Martin v. Löwis martin@v.loewis.de
21 Jun 2003 23:16:22 +0200


Tom Emerson <tree@basistech.com> writes:

> This is a rediculously pedantic approach that will end up pissing
> people off: the PUA in Unicode is designed for this purpose, so it
> should be used.

It is fine if users are aware that this happens. If they are not, they
will be pissed off when they find out.

> Where does it say you cannot cannot encode PUA characters in UTF-8? If
> you have a custom font that handles these code points, then you are
> going to be upset that you can't display them because the author of
> the codec decided that PUA characters are an abomination that should
> be striken from the earth.

And if you don't have such a font, you will see some replacement
characters.

A lot of things need to be in place for this to work
correctly.
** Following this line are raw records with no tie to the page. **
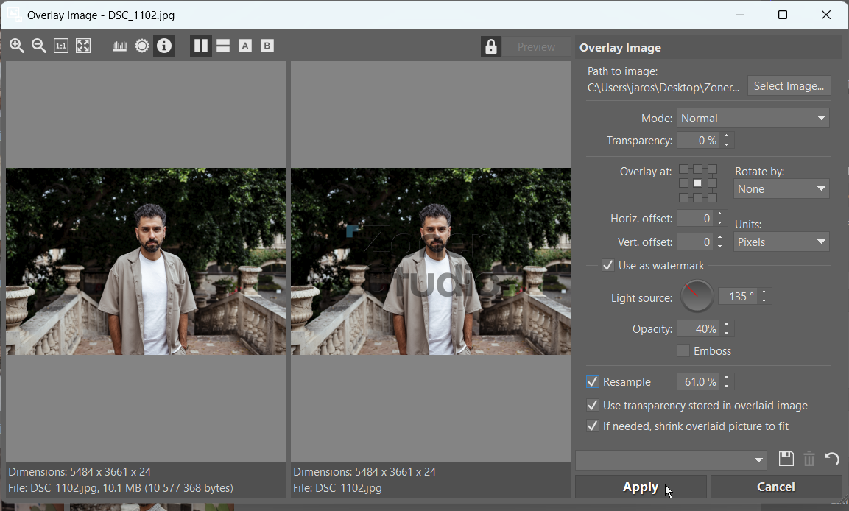
Task: Click the Select Image... button
Action: point(789,86)
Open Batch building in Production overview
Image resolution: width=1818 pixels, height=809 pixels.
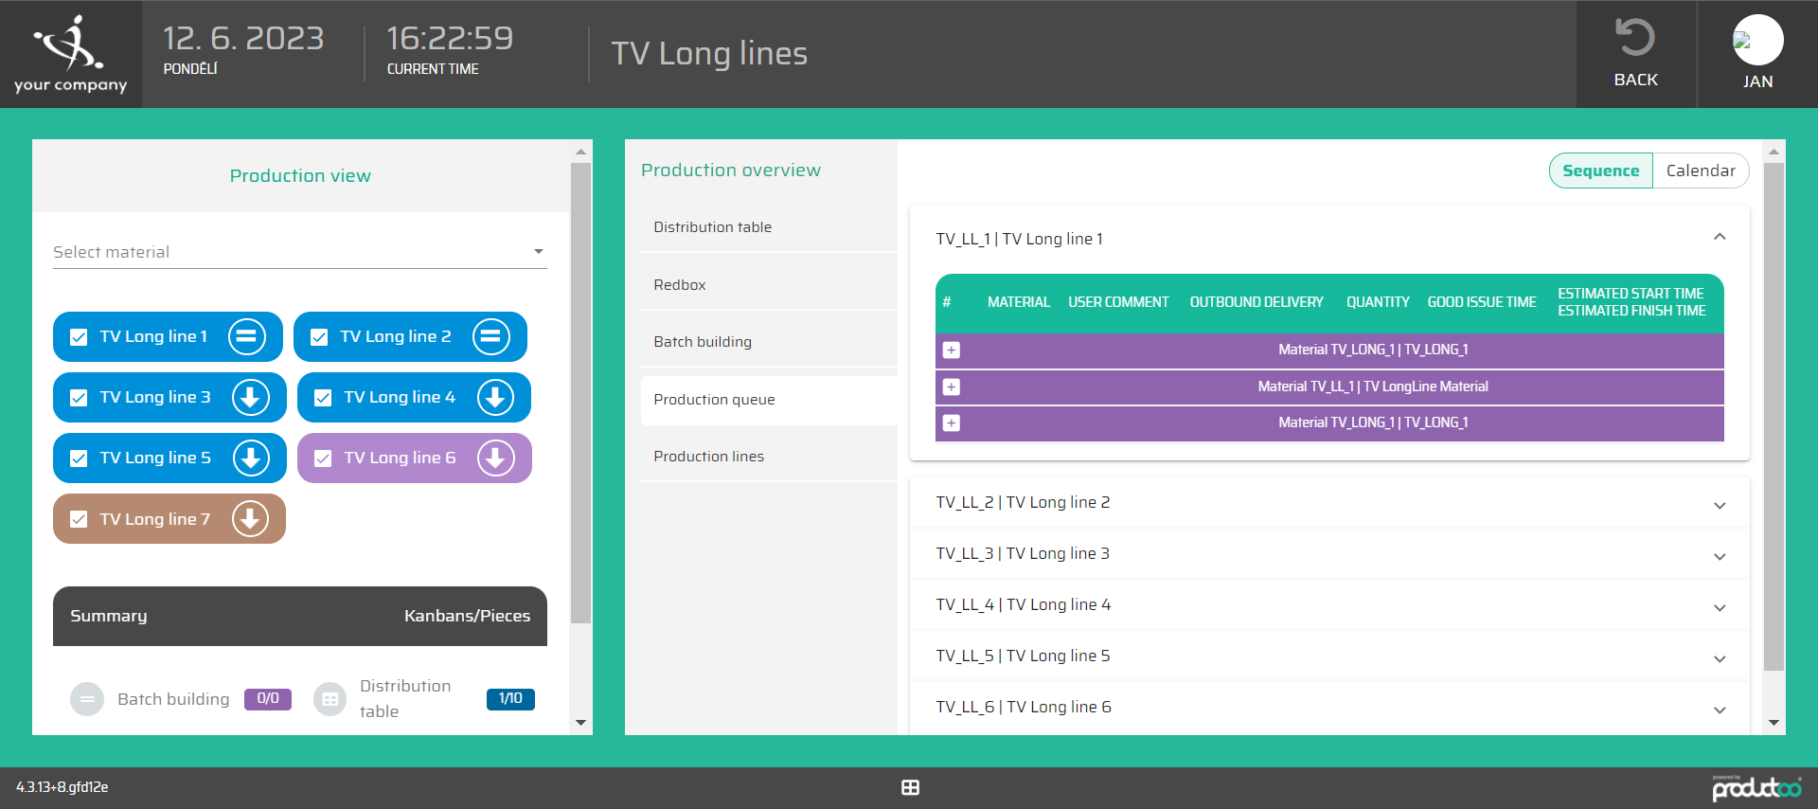[703, 342]
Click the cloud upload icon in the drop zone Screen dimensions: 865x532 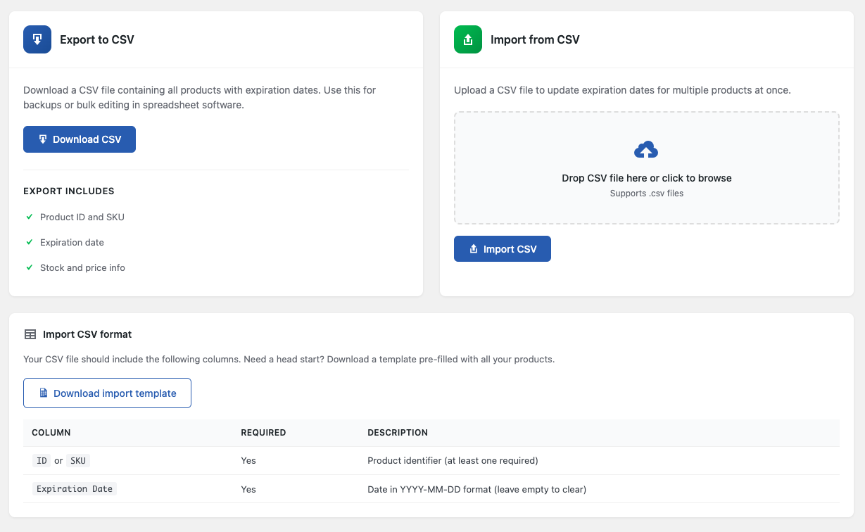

Developers need to make sure things all are in place, and
need to ask the libraries to work to how they put them.

> I disagree that this is a recipe for moji-bake. If I'm stuffing values
> into a database PUA may be the only thing we can do. I do not want my
> ShiftJIS extension characters being replaced with U+FFFD.

Now, if your font was meant for a different proprietary extension that
happens to use the same private characters, you get incorrect
display. Right? Likewise, if some other application reads out the
data, and interprets the private characters in a different way.

Private characters should never leave the scope of "the application",
and some effort should be done to make sure they don't leak out of
"the application".

> > Can you give an example where using the HKSCS codec for decoding would
> > be incorrect?
> 
> I can dig up the three characters that are not encoded in Unicode: I
> don't have the latest HKSCS at home. But again, if you do not know you
> are looking at HKSCS, you loose.

This is not what I meant. What I'm asking is this: Are there HKSCS
character that have encodings which are identical to encodings in
other common Big-5 extensions?

IOW, what bad things would happen if you would assume all Big-5 is
HSKCS? Or: how would the use of PUAs improve the situation in that
case?

> > That sounds like one needs two versions of cp950...
> 
> Sure, if you know which version you are dealing which you may not.

That is always the case: If I don't know the encoding of some
document, there is always the risk of misinterpretation. I can use
heuristics to guess the encoding in some cases, and in some cases, the
heuristics work reasonable well - in other cases, they fail miserably.

There is nothing one can do, except to have users always declare their
encodings properly, to use only data formats which include charset
declarations, to use only charset names that are unambiguous,
preferably even over time, etc. If people don't follow these rules,
some things will go wrong. Then, people will learn to correct their
errors.

Regards,
Martin